## Challenge
Copy the rows verbatim from the line with "Screen dimensions: 1279x720" to the line with "click(x=193, y=290)", including both of those lines. Leave the pictures out of your copy.

═════ Data rows

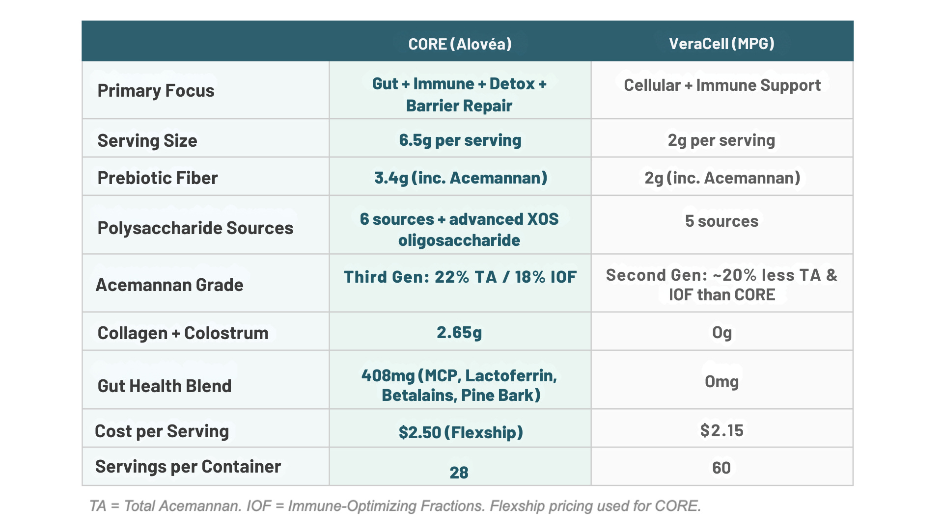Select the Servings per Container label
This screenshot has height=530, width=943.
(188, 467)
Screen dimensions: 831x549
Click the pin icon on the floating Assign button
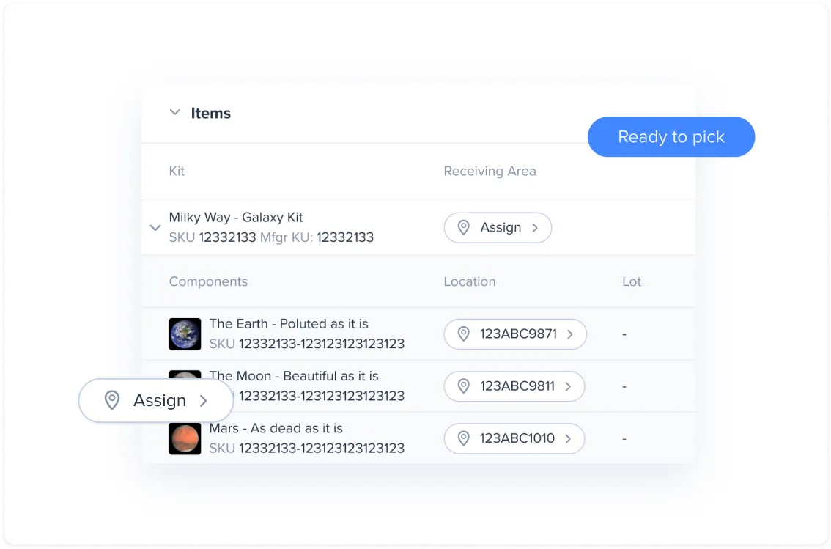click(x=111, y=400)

══════════
═════ Data rows

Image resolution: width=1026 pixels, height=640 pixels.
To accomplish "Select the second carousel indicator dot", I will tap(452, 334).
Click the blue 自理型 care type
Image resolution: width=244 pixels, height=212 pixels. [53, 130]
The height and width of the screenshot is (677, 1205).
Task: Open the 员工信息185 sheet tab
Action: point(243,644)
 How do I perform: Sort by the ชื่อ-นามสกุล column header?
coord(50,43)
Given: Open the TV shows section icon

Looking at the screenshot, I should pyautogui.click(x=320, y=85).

══════════
═════ Data rows

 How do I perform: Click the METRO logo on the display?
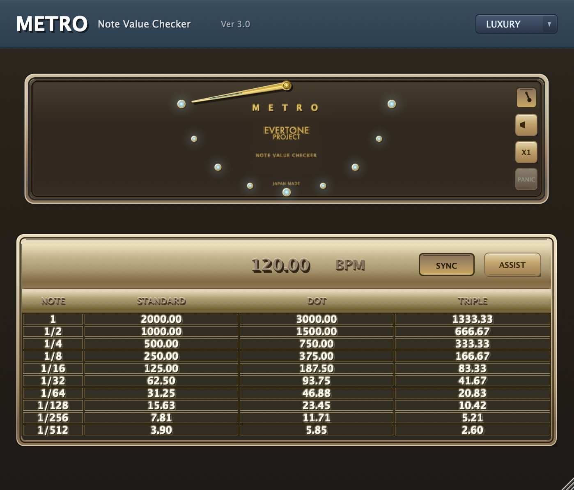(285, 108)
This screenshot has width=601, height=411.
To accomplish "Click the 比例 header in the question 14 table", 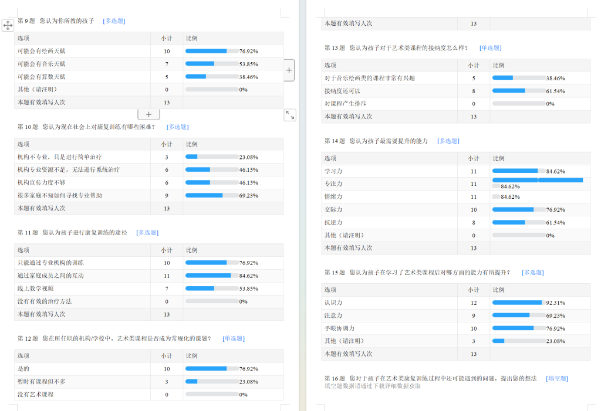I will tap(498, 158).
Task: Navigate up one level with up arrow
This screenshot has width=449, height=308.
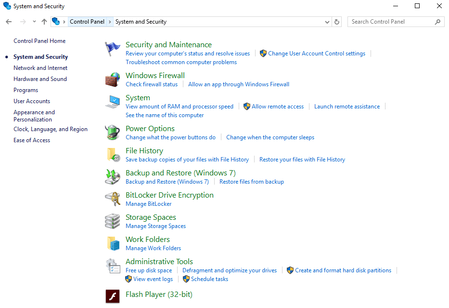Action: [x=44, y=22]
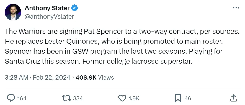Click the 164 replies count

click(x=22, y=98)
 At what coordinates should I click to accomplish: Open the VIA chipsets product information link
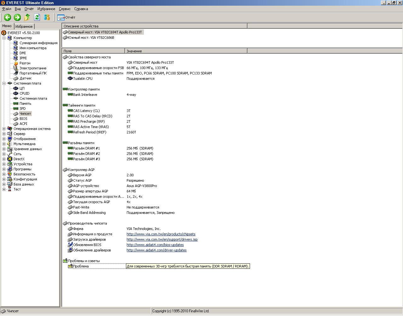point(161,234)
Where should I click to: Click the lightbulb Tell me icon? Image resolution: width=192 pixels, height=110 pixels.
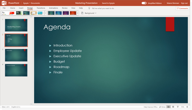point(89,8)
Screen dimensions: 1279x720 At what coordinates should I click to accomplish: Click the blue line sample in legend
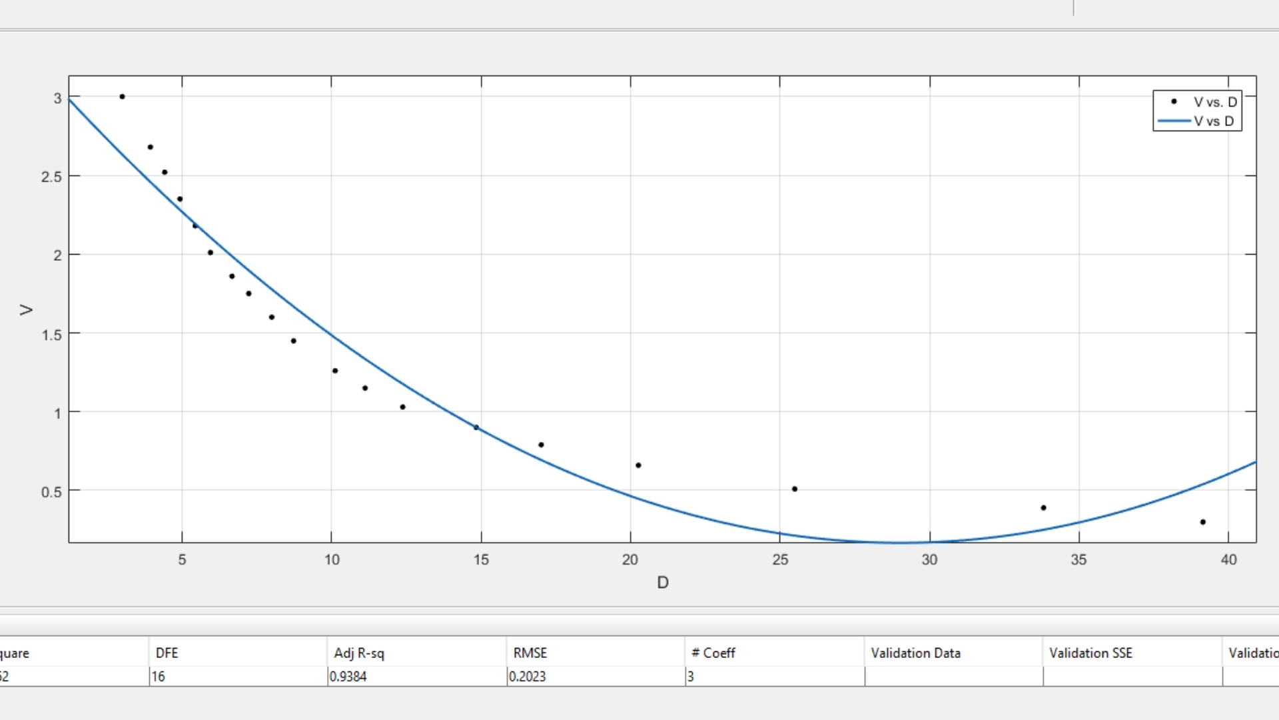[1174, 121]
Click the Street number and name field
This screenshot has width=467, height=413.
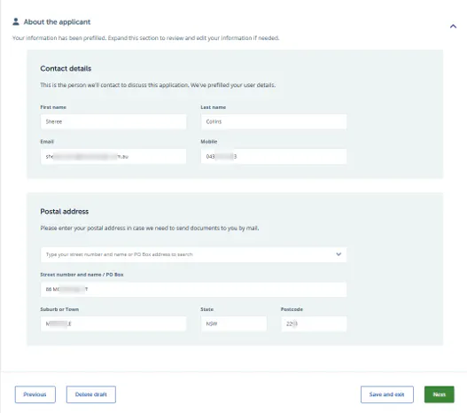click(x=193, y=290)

══════════

## Correct answer
Screen dimensions: 1279x720 At what coordinates should I click to accomplish: Click the blue line sample in legend
[1174, 121]
Click the Street number and name field
This screenshot has width=467, height=413.
click(x=193, y=290)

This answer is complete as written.